Listening to the Sun
Every year around mid-January I begin to feel that the sunlight has a different quality about it, compared to, say, a month ago. It could be that there’s more of it: in January we gain 1.5 – 2 minutes of sunlight each day, during February we add 2.5 minutes daily. But what I feel in the sunlight seems more related to quality rather than to quantity. The light seems to call to me to get outside, into nature; to take in and partake in the slow reawakening of the natural world.
Being outside in nature at this time of year offers a quiet, slower-paced environment to explore, with or without snow. A prolonged stillness as we head toward the Vernal Equinox.
Yet within the feelings of stillness and quiet bestowed by the woods in January there is tremendous movement occurring, just outside the scope of what we can observe.

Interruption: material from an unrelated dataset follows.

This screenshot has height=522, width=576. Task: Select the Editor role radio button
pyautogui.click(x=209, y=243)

Movement within the earth is already brewing to bring forth the snow drops and crocuses of late winter, and the actual movement of our earth rotating through space is adding time and luster to the sun’s rays each day. Even when we are still, we are anything but! Consider some of the things that the earth – with us upon it – is doing:
* spinning around, once in 24 hours, making day and night
* revolving, orbiting the sun, one complete orbit called a year
* spinning around the center of our galaxy, the Milky Way, where we are located in one of it’s ‘arms’

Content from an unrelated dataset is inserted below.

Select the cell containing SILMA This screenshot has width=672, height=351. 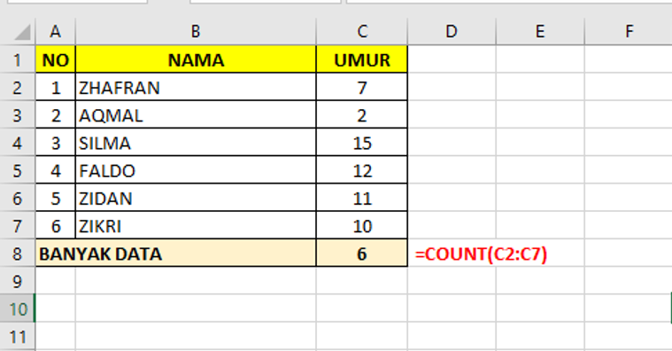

* our solar system moving along with our Milky Way galaxy as it speeds through space
* and presumably on and on…
It makes me dizzy just trying to think about it. Dramamine anyone?
Imagine that the earth’s movements listed above had audible sounds connected with them! This time of year would be anything but quiet. Perhaps we’d think of winter as that special season when our world gets quiet enough for us to hear the music of the spheres.